(Problem requirements) Print back each record unchanged, without pictures.

____

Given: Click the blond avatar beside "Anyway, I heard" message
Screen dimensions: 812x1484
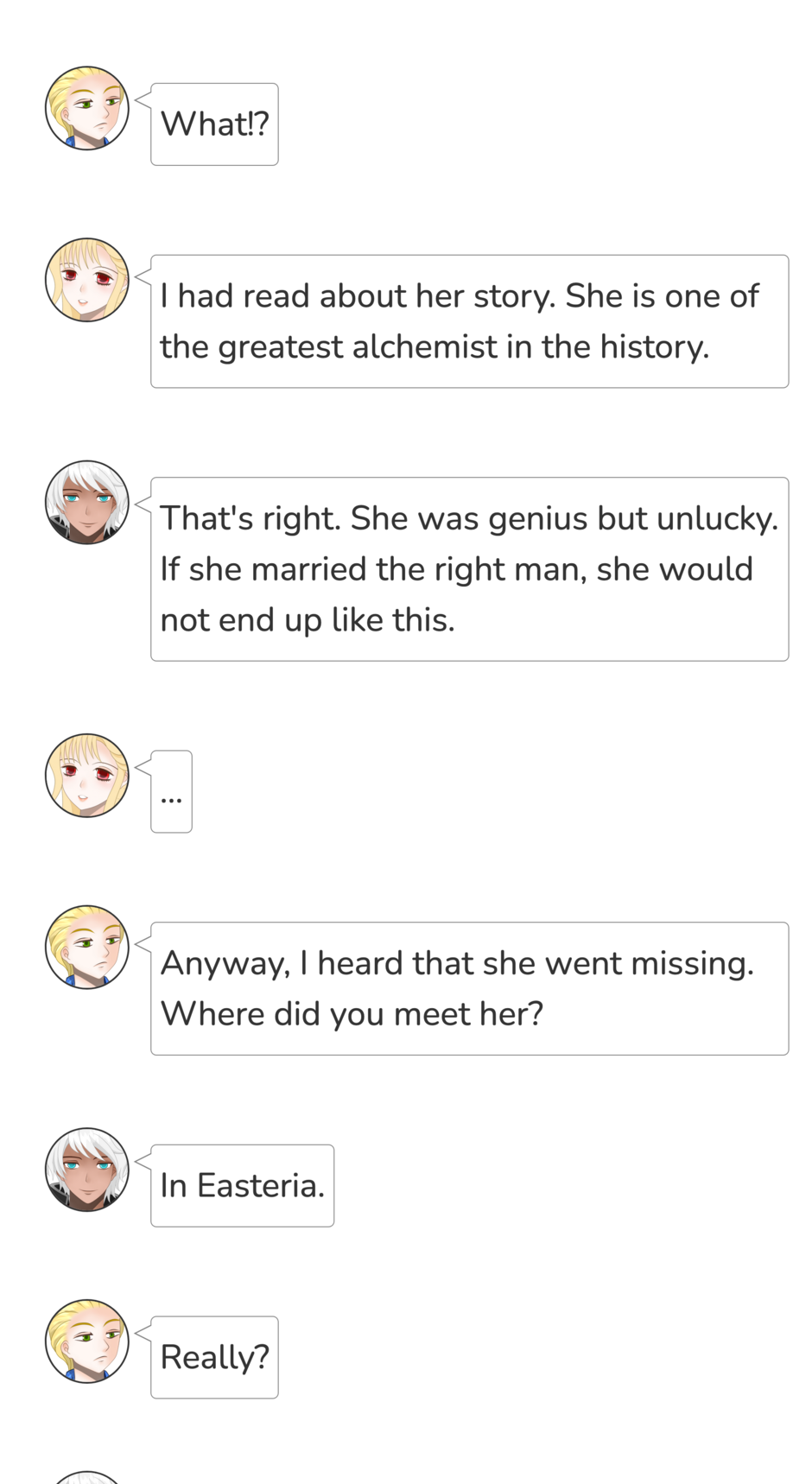Looking at the screenshot, I should click(x=86, y=947).
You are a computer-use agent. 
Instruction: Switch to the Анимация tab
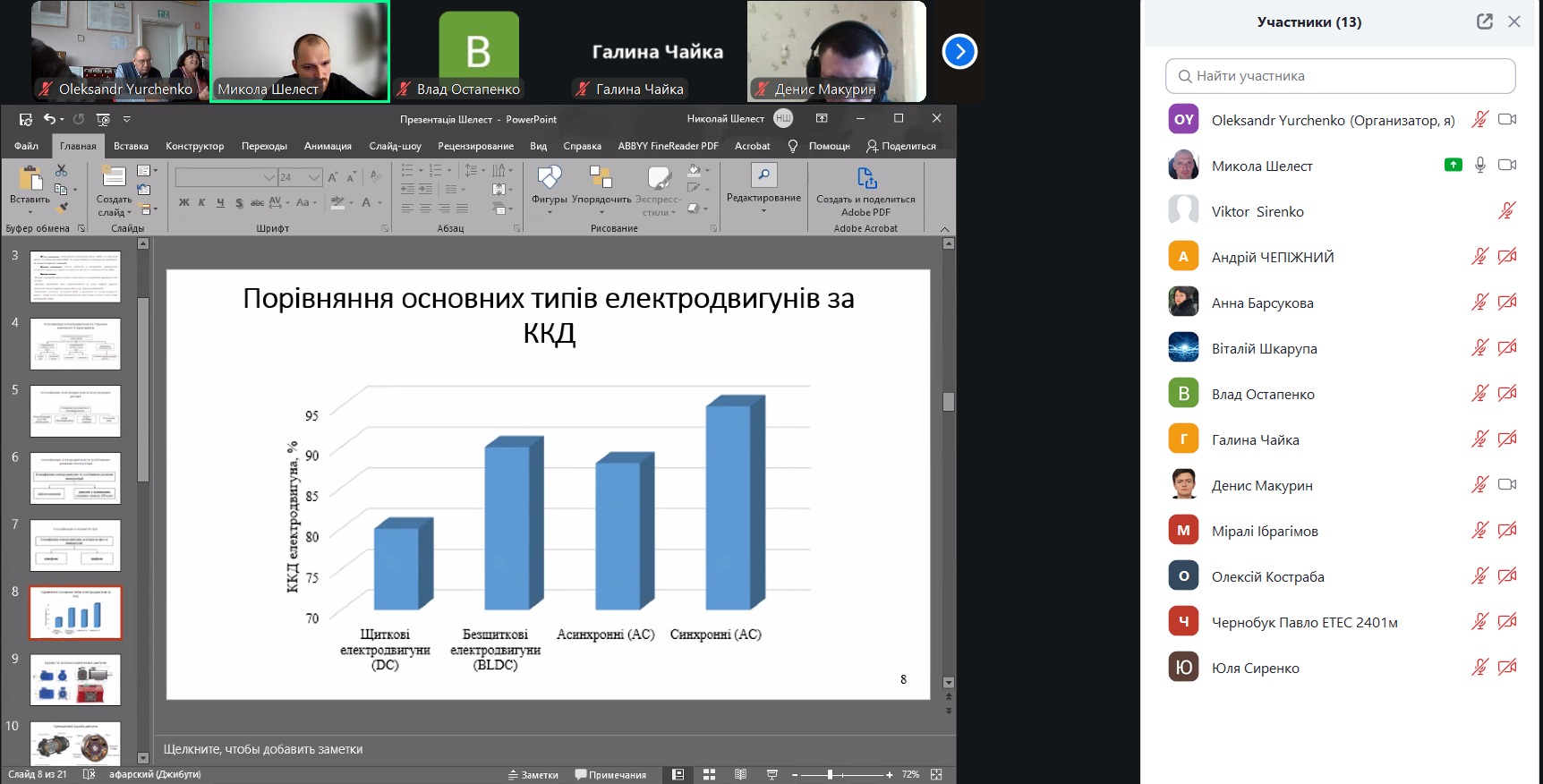tap(328, 146)
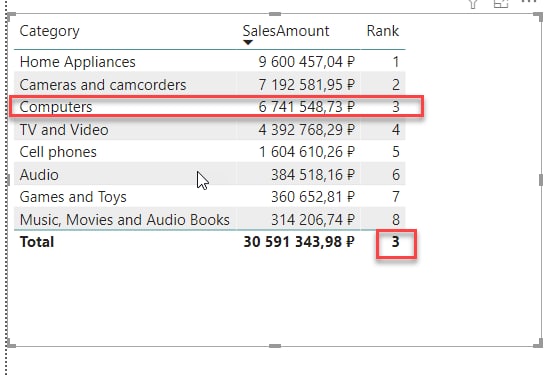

____

(Output for this exercise)
Given: Click the blond avatar beside "Anyway, I heard" message
Screen dimensions: 812x1484
Looking at the screenshot, I should click(x=86, y=947).
You are a computer-use agent. 
Instruction: Switch to the Анимация tab
tap(328, 146)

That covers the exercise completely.